■ Page extract:

Still, given how radically the business of law has changed over the past decade, it can be tempting to measure midsize firms' successes by how much market share they've been able to snatch from their larger or richer counterparts.
But while every law firm leader interviewed for this series said the economic downturn opened doors to relationships with larger clients and offered opportunities to compete in a space that was previously the exclusive domain of Big Law, nearly every one of them was also quick to add that those new endeavors did not supplant or detract from their existing mid-market client base.
Bob Baradaran, managing partner of Greenberg Glusker, which has about 100 lawyers and a single office in Los Angeles, said his firm's clientele is a mix of high net worth individuals, large institutional clients and mid-market companies, with the mid-market companies accounting for the largest portion.
The firm's leverage model and low overhead are what allow it to serve that eclectic base, Baradaran said, which is why he sees little reason and has little desire to drastically expand Greenberg Glusker's head count and geographic footprint in the coming years.
“I think a lot of midsize firms are being run more like the national firms,” he said, describing smaller firms with lopsided associate-to-partner ratios needlessly spread across multiple offices and disparate practice groups. “Many of them are just smaller versions of the national firms. I sometimes call us a full-service boutique. We don't sell ourselves as being the same as a national firm, we don't try to operate like that. The best advice I can give is, 'Know what your model looks like and just be laser-focused on that.'”
Moritt Hock's Hamroff said the firm recently implemented a three-to-five-year strategic plan aimed at exactly that concept. Executing the plan, he said, requires the firm to ”understand what our business is and to what kind of clients we're found to be attractive—and in what industries—and to really focus on that and not try to be all things to all people.”
The firm has a wide range of practice areas, from litigation to commercial lending to copyrights, and counts among its industry focuses construction, equipment leasing, promotional marketing and vehicle leasing, along with serving financial institutions, startups and small businesses.
“That's our strategy: focus on our core,” Hamroff said. “At the same time, we try to look for growth opportunities.”
As a number of firm leaders noted, serving the mid-market and pushing into larger competitors' space need not be mutually exclusive concepts.
“I think it's one issue that midsize firms struggle with,” said James Goodnow, president and managing partner of 150-plus-lawyer Fennemore Craig in Phoenix. “I think particularly in today's times, with the volatility in the market, some midsize firms are having an identity crisis. They're saying, 'Do we want to go after the Fortune 500 and 100 companies and spend the time and expense to do that or do we want to go for the closely-held businesses?' I think the answer has to be both.”
Recognizing that, depending on context, a “midsize law firm” can be anything from from 50 lawyers to 500 lawyers, Paul Hughes, managing partner of 150-lawyer New Haven, Connecticut-based Wiggin and Dana, said he prefers to define the term as any ”firm of size and quality that clients will trust with sophisticated, important work.”
And just as pushing too hard to keep up with the Big Law Joneses can be a dangerous proposition for midsize firms, so can settling for “too much low-cost, competitive, rote work where the only difference [between firms] is price,” Hughes said.
“You can do that, but that's a recipe for shrinking profits, which over time leads to a shrinking talent pool,” he said. “You have to have the discipline to do less of that and not chase revenue for the sake of revenue.”

■ What is expected: Reproduce verbatim the portion of the midsize law firm passage above, from "But while every" up to and including "mid-market client base.".

Source records
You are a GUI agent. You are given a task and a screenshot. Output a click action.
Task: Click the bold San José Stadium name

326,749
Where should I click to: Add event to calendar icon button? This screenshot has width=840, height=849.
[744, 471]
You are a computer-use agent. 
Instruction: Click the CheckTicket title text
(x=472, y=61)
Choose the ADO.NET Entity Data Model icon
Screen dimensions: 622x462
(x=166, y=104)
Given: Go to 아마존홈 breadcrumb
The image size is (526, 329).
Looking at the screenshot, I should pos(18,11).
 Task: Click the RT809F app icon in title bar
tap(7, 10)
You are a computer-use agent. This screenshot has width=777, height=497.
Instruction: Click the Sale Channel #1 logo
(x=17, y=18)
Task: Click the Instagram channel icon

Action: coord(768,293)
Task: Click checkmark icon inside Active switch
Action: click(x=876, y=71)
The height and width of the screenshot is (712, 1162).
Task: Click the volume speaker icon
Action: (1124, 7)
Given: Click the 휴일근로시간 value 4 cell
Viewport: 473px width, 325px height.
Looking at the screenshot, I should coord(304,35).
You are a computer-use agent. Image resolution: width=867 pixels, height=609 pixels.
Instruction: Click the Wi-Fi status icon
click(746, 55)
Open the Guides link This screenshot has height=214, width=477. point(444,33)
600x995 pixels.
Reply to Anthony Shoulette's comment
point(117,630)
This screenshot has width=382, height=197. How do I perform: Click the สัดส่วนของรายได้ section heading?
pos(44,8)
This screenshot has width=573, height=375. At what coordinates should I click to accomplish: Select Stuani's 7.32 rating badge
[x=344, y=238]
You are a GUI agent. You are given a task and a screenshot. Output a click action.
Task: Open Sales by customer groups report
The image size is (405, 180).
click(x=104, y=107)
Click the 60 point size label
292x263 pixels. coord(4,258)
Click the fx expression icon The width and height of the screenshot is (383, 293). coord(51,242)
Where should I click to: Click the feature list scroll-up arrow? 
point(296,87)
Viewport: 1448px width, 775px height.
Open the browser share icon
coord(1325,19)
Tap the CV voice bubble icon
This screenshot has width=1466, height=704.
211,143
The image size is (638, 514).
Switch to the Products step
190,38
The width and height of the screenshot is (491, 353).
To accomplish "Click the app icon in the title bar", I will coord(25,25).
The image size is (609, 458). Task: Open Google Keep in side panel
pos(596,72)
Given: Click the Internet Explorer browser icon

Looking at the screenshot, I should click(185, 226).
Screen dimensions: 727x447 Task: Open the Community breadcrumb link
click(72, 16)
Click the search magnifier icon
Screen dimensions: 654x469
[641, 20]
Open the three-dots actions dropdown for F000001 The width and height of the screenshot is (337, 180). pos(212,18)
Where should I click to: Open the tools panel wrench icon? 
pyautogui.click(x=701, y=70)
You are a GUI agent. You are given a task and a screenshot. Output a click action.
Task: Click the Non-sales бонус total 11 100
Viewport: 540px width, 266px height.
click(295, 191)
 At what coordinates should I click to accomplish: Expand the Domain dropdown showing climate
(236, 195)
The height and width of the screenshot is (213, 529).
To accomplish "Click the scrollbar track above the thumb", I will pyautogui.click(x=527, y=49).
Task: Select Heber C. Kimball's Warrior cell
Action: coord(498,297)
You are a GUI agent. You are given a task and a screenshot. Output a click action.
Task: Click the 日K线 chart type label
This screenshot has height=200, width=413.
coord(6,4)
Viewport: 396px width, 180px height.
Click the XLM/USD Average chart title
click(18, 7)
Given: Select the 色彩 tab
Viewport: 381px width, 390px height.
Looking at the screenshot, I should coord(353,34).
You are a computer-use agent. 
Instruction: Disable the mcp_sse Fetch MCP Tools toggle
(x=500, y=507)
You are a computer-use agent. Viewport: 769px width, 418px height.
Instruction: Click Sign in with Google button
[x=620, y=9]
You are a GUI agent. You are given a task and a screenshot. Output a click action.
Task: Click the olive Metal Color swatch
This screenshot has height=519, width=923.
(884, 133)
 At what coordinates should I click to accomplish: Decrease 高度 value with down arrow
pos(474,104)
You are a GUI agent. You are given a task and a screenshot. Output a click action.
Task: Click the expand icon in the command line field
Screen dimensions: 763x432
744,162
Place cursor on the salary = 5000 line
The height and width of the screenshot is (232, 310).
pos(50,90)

■ Answer section:
But while every law firm leader interviewed for this series said the economic downturn opened doors to relationships with larger clients and offered opportunities to compete in a space that was previously the exclusive domain of Big Law, nearly every one of them was also quick to add that those new endeavors did not supplant or detract from their existing mid-market client base.